Мне кажется — с моего уха вот-вот закапает. Воск.
Интересно, как он это делает?
Для этого вечера… Любой другой мужчина даже случайно проговорив для меня что-то такое, улетел бы в пожизненный игнор, с обязательным мысленным сглазом при каждой встрече.
Только один намек, что я — на время, ничего серьезного, и я посылаю лесом. Даже при том, что даром мне не нужны те серьезные отношения, но “свободный перепих” — тоже не ко мне.
И только Александр Козырь умудрился произнести эти слова так, что я, к своему собственному возмущению, даже польщенно опустила глазки.
— Жалкое зрелище.
Грубый, неприятный, ненавистный голос вклинивается между мной и Алексом, и портит момент.
Шубин, багровый от ярости и ощущений, дергается вперед и скалится как дикий зверь.
— Надо же, как тебя разнежила столица, Светик, — выплевывает он, — краснеешь, как девственница. А сколько было гонору, я больше никому не дамся, никому не подчинюсь.
Я заставляю себя не слушать. Чуть поворачиваю голову, чтобы нашарить взглядом темные глаза Алекса. Он мне поинтереснее Шубина будет.
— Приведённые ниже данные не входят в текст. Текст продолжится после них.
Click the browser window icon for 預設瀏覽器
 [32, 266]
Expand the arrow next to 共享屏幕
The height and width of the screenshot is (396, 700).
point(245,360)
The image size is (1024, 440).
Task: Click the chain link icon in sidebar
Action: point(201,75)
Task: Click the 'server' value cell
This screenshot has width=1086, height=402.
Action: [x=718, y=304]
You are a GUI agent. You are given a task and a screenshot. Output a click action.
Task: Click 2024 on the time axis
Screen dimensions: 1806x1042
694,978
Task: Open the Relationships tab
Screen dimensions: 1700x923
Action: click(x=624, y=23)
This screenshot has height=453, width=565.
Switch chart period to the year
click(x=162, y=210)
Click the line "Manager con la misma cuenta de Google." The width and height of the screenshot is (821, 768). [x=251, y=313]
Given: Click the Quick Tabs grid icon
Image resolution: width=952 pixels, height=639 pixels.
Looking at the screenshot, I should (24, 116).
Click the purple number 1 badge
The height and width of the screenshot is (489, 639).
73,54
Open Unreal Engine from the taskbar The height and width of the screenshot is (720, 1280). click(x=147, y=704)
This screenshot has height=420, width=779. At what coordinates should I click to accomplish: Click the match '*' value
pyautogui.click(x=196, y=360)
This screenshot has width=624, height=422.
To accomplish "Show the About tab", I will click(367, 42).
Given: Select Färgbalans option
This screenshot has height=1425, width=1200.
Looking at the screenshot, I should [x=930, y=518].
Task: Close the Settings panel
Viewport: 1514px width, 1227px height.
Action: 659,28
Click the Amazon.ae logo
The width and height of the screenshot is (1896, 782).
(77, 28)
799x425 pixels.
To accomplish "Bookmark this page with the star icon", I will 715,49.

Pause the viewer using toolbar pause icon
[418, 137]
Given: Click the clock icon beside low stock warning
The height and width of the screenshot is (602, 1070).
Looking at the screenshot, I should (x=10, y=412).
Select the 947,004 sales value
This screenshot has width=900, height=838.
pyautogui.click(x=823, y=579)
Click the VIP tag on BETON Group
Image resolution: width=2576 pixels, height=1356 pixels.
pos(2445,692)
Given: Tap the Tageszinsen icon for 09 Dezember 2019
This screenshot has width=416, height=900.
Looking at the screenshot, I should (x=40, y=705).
Сжимаю пальцы на нежном черном шелке.
Ну-с, посмотрим!
Почем сегодня отдам я душу?
Конечно, я и не ожидала, что под тканью скрывается целый пыточный арсенал. Увы, но он бы туда просто не поместился.
С другой стороны… Мне ведь обещано, что я получу что хочу. И то, что здесь, под тканью — Алекс предлагает мне с этого начать. С этого сладкого аперитива.
Нож — широкий, злой, охотничий и ужасно острый, это видно по особому рассеиванию света у лезвия.
Кастет — грубый, лишенный девичьей эстетики и милоты, без тошнотворных кошачьих ушек и позолоты, стальной, прекрасный в каждой своей агрессивной грани.
Шокер — милая такая, черненькая штучка, скромно притулившаяся с краю.
— Что, и даже плетки не положил? — сверкаю Козырю в глаза улыбкой. — Какой же ты садист после этого?
— Ты не возьмешься за плеть ради него, — Козырь произносит это слегка снисходительно. Это не похоже на приказ. Только на незыблемую уверенность.
И правда. Плеть — это не для ублюдков. Плеть — для тех, кто представляет значение. Кто готов кормить мою злую гадину. Использовать плеть Госпожи в качестве орудия мести — осквернить её, осквернить саму идею всего нашего местечкового клуба извращенцев.
Мы возводим в культ насилие, делаем боль эстетичным и изощренным видом искусства, проповедуем правило, что любое твое желание может быть исполнено тем, кто готов его исполнять.
Истинный смысл Темы в этом. И привносить сюда её нотки — нельзя. Я понимаю. И Козырь понимает.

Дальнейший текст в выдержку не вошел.